Ringo supports dynamic graphs by representing a graph as a hash table of nodes. Each node maintains sorted adjacency vector of neighboring nodes. Space requirements for this representation are similar to those of the Compressed Sparse Row format. However, we found that representing graphs as a hash table of nodes and the associated adjacency vectors does not dramatically impact the performance of graph algorithms (e.g., deleting a single edge only requires time linear in the node degree).

Ringo graph operations

To provide a rich set of graph constructs and algorithms, Ringo builds on the publicly available Stanford Network Analysis Platform (SNAP) [2]. SNAP provides more than two hundred out-of-the-box graph constructs and algorithms that are available for use on Ringo in-memory graph data structure.

2.3 Tables in Ringo

Table representation

In addition to graph objects, Ringo implements its own native relational table objects to allow for efficient and flexible parallel implementations of operations important for graph construction, to support fast conversions into graph objects, and to avoid any performance overheads related to frequent transitions to and from external systems during the iterative data analysis process. Tables in Ringo have a schema, which defines table columns and their types (integer, floating point, or string). Since tables have been studied extensively [25], we only describe some Ringo specific details here.

As most tabular operations in Ringo are graph related and primarily use iterations over columns, Ringo table representation optimizes this use by implementing tables with a column based store. In Ringo each row has a persistent unique identifier. This allows for fast in-place grouping, filtering and selection. Moreover, identifiers allow for fine-grained data tracking, so the user can identify data records even after they undergo a complex set of operations.

Ringo provides basic relational operations on table objects, such as select, join, project, group & aggregate, set operations, order (sort), and similar. In addition, Ringo also provides a number of advanced graph construction operations, described next.

Graph construction

In order to construct a graph, we first manipulate input data tables into an edge table that has two columns, a column with edge source nodes and a column with edge destination nodes. Once the edge table is constructed we transform it into a Ringo graph in-memory data structure.

In some cases, the edge table can be constructed using basic relational operations, such as join and select. However, often graph construction requires advanced operations unique to Ringo. Ringo allows for creating edges based on node similarity or temporal order of nodes. Ringo implements SimJoin, which joins two records if their distance is smaller than a given threshold, and NextK, which joins predecessor-successor records.

2.4 Converting Between Tables and Graphs

Fast conversions between graph and table objects are essential for data exploration tasks involving graphs. Without the loss of generality we limit our discussion to conversions of directed graphs.

Conversion of tables to graphs

The goal is to generate a directed graph G = (V; E) from table T, with edge source column S and edge destination column D. Nodes V in the graph are defined by unique values in columns S and D. And each row r T defines an edge e E with the source node provided in column S and the destination node provided in column D, e = (rS; rD).
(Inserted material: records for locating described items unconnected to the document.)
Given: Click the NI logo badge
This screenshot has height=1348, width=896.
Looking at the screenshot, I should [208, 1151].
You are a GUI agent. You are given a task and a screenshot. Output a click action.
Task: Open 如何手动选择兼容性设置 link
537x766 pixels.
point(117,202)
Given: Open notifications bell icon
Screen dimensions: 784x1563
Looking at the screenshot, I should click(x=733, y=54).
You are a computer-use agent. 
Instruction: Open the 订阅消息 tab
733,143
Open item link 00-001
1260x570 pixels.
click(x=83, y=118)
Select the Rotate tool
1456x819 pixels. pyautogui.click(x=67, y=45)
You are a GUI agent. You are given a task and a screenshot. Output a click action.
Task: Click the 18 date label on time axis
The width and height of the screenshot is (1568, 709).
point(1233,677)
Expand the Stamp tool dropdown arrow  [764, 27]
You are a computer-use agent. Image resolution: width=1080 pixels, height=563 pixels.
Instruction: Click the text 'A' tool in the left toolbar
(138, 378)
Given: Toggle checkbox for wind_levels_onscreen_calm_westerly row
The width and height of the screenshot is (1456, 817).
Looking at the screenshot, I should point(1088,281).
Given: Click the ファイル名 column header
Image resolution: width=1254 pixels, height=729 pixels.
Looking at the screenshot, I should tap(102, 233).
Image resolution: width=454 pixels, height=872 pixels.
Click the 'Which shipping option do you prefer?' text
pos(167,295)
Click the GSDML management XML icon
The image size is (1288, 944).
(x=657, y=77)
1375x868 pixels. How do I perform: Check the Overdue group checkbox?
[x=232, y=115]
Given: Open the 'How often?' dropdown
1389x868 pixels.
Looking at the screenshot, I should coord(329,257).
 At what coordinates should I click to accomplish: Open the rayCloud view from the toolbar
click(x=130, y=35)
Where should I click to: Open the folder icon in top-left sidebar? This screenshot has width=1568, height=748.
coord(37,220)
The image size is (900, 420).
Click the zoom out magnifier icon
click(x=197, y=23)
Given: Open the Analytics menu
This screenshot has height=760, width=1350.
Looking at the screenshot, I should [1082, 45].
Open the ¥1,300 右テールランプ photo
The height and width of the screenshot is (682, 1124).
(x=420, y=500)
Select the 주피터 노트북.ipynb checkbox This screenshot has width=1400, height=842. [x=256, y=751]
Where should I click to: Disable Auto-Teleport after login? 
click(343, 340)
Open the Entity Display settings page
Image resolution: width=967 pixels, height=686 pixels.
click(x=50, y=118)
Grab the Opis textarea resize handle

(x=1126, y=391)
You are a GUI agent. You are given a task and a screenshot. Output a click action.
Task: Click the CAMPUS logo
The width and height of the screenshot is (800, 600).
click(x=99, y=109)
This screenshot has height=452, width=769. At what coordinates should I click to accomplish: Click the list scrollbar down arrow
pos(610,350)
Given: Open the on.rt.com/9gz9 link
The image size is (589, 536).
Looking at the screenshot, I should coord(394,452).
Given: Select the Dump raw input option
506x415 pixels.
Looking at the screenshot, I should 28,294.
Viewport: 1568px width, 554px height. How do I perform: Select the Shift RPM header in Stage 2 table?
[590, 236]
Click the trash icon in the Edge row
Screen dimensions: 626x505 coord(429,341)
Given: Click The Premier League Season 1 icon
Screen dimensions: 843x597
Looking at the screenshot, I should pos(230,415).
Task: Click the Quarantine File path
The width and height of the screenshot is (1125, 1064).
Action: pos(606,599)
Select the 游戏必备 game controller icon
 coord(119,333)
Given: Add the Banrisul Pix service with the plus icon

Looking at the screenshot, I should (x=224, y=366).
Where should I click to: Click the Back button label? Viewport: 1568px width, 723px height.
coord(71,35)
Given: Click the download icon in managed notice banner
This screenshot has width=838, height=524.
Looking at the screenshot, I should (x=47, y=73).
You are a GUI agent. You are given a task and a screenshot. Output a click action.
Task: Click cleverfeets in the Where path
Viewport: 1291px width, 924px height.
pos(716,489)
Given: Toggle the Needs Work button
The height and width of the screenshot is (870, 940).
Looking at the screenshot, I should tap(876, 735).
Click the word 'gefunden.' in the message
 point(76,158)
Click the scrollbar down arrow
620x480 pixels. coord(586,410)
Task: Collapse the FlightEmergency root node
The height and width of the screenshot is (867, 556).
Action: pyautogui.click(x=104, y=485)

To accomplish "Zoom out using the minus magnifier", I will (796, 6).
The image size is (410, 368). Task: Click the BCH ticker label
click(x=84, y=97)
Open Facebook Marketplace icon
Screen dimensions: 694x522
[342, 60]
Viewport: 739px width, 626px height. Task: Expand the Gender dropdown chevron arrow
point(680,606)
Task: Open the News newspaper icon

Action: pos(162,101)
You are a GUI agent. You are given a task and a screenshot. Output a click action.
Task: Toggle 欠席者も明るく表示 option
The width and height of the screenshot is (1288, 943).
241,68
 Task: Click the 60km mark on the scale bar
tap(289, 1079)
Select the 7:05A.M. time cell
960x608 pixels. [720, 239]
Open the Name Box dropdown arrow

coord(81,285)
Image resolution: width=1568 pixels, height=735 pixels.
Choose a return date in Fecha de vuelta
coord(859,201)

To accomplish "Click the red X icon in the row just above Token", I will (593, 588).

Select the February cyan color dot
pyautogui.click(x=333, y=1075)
A directed graph in Ringo is represented as a node hash table, where each node contains two sorted adjacency vectors providing its in-neighbors and out-neighbors. The problem of converting a table to a graph is how to transform an edge list given by two columns in a table to a node hash table with sorted neighbor vectors. The challenge is to transform tables with hundreds of millions of rows at speeds that make the system suitable for interactive use.

We experimented with several approaches and found that a “sort-first” algorithm works the best. The algorithm builds a graph representation from a table by first making copies of the source and destinations columns, then sorting the column copies, computing the number of neighbors for each node, and then copying the neighbor vectors to the graph hash table. Advantages of our method are that sorting can be done in parallel and that it does not require any thread-safe operations on vectors and hash tables. While concurrent access is still performed, there is no contention among the threads, which minimizes locking and allows fast execution on multi-core machines. Since the number of neighbors is calculated explicitly, there is also no need to estimate the size of the hash table or neighbor vectors in advance.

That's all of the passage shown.